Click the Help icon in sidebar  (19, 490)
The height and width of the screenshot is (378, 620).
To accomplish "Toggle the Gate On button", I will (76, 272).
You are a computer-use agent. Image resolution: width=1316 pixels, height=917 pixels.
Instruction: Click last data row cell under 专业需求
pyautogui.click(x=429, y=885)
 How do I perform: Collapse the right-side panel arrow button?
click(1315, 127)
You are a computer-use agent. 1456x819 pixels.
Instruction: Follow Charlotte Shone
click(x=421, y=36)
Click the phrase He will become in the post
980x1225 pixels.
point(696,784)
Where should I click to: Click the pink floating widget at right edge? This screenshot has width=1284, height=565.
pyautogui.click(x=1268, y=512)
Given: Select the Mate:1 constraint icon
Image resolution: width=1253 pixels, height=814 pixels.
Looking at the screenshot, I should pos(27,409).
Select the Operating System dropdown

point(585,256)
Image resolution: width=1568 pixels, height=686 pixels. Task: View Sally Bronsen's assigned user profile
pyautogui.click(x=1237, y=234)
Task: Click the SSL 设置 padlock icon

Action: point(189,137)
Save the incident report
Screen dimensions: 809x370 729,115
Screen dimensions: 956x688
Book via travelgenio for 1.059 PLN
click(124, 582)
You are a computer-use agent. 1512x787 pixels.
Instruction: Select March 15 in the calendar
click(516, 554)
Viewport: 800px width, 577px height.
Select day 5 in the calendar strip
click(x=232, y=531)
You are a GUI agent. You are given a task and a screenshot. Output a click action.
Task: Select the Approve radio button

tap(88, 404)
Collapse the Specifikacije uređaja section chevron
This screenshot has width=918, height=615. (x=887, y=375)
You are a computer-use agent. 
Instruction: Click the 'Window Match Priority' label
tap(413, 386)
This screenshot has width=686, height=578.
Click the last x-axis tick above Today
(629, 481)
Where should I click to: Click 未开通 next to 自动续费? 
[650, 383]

——

Your task is to retype the complete material exactly as it was given.

» **TASK ANSWER**:
Click the Help icon in sidebar  (19, 490)
The height and width of the screenshot is (378, 620).
To accomplish "Toggle the Gate On button", I will (76, 272).
You are a computer-use agent. Image resolution: width=1316 pixels, height=917 pixels.
Instruction: Click last data row cell under 专业需求
pyautogui.click(x=429, y=885)
 How do I perform: Collapse the right-side panel arrow button?
click(1315, 127)
You are a computer-use agent. 1456x819 pixels.
Instruction: Follow Charlotte Shone
click(x=421, y=36)
Click the phrase He will become in the post
980x1225 pixels.
point(696,784)
Where should I click to: Click the pink floating widget at right edge? This screenshot has width=1284, height=565.
pyautogui.click(x=1268, y=512)
Given: Select the Mate:1 constraint icon
Image resolution: width=1253 pixels, height=814 pixels.
Looking at the screenshot, I should pos(27,409).
Select the Operating System dropdown

point(585,256)
Image resolution: width=1568 pixels, height=686 pixels. Task: View Sally Bronsen's assigned user profile
pyautogui.click(x=1237, y=234)
Task: Click the SSL 设置 padlock icon

Action: point(189,137)
Save the incident report
Screen dimensions: 809x370 729,115
Screen dimensions: 956x688
Book via travelgenio for 1.059 PLN
click(124, 582)
You are a computer-use agent. 1512x787 pixels.
Instruction: Select March 15 in the calendar
click(516, 554)
Viewport: 800px width, 577px height.
Select day 5 in the calendar strip
click(x=232, y=531)
You are a GUI agent. You are given a task and a screenshot. Output a click action.
Task: Select the Approve radio button

tap(88, 404)
Collapse the Specifikacije uređaja section chevron
This screenshot has width=918, height=615. (x=887, y=375)
You are a computer-use agent. 
Instruction: Click the 'Window Match Priority' label
tap(413, 386)
This screenshot has width=686, height=578.
Click the last x-axis tick above Today
(629, 481)
Where should I click to: Click 未开通 next to 自动续费? 
[650, 383]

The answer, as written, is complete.